Culturally, it will create a divide on campus between the athletes (the haves) and the average student (the have-nots) graduating with nearly $40,000.00 in debt. In the class I taught in the fall semester at the University of Iowa, “The Politics of Sports,” the great majority of students opposed paying college athletes for this reason. Making this even worse is that, as the Chronicle of Higher Education and Huffington Post article detailed took place in the past, schools would most likely increase student fees in the future to pay for the costs of paying the players. According to the piece, these fees accounted for nearly half of all subsidies and increased by 10 percent. The presence of agents on campus and a change in role from student-athlete to employee will make it worse.
Taxes will become a nightmare for student-athletes if they are paid. A major part of the “extraordinary benefits” now received by student-athletes is preferential tax treatment by the IRS. Count on this being over if student-athletes start receiving salaries. Tax reform last year hit universities hard, and went after them even harder. This will continue in the years ahead. In my interview with Lorry Spitzer, a preeminent tax partner with the blue chip law firm Ropes & Gray, it was covered how student-athletes could be in a worse financial position if they become employees. If student-athletes are paid, do not be surprised by a new tax burden that includes the value of the scholarship, room, board, et al, not to mention having to file taxes in each state where the team played that year, just as the pros do now! Not saying, just saying…
Employment law will provide nasty surprises too if student-athletes are paid. My interview with Mike Phillips, one of the best lawyers in his field and a partner with McGuire Woods, covered many of these, as did his speaking to my class at Iowa. If an international student is here on a student visa for sports, how can they be paid as an employee, too? What about Title IX ramifications when figuring out the pay scale: Do you pay the starting quarterback on the national championship football squad the same as the backup goalie for the field hockey team? Along with more sports agents, count on a lot more lawyers from the plaintiffs’ bar (i.e., ambulance chasers) trolling for business on campus to sue the school for employment claims!

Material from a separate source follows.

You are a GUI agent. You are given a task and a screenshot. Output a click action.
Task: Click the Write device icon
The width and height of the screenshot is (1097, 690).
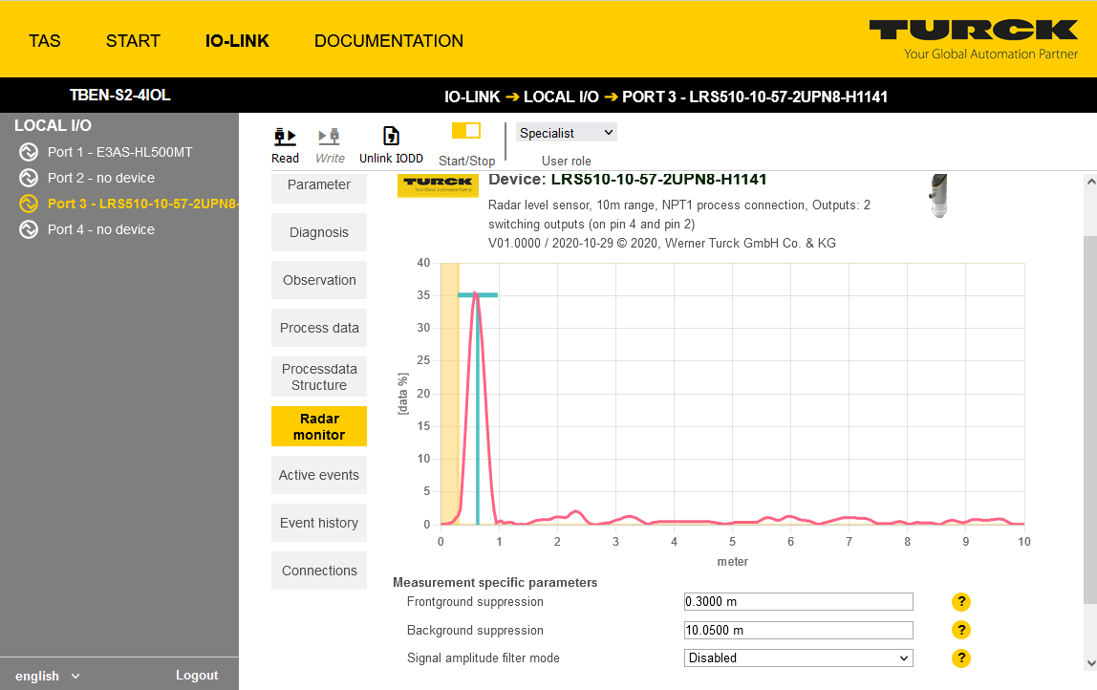click(330, 137)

In his farewell address, “The Final Gladness,” to the Georgetown University community, Father James V. Schall, Professor of Political Philosophy at that esteemed institution of higher learning, spoke of how it had surprised him over the decades that so many students would come to ask him why sports were so important to them, but belittled by so many.
To Father Schall the appeal is that, “The game does not symbolize the chaos but the order of things.” This “order of things” as it now exists for college sports in the United States represents the best that the world has ever witnessed. The student-athletes receive “extraordinary benefits” in earthly goods and for a higher calling, the Greek philosopher Aristotle (d. 322 B. C.) noted, ” …sport is the closest thing most human beings come to contemplation, to the highest of human activities.” Furthering the great philosopher’s contention, Schaller stated that, “The closest most people come to pure contemplation is in the beholding of a good game, in being fascinated with the play, the strategy, the uncertainty of its results.”
Forcing schools to pay athletes will do nothing to further this as it fails every conceivable test: economically, financially, socially, and culturally.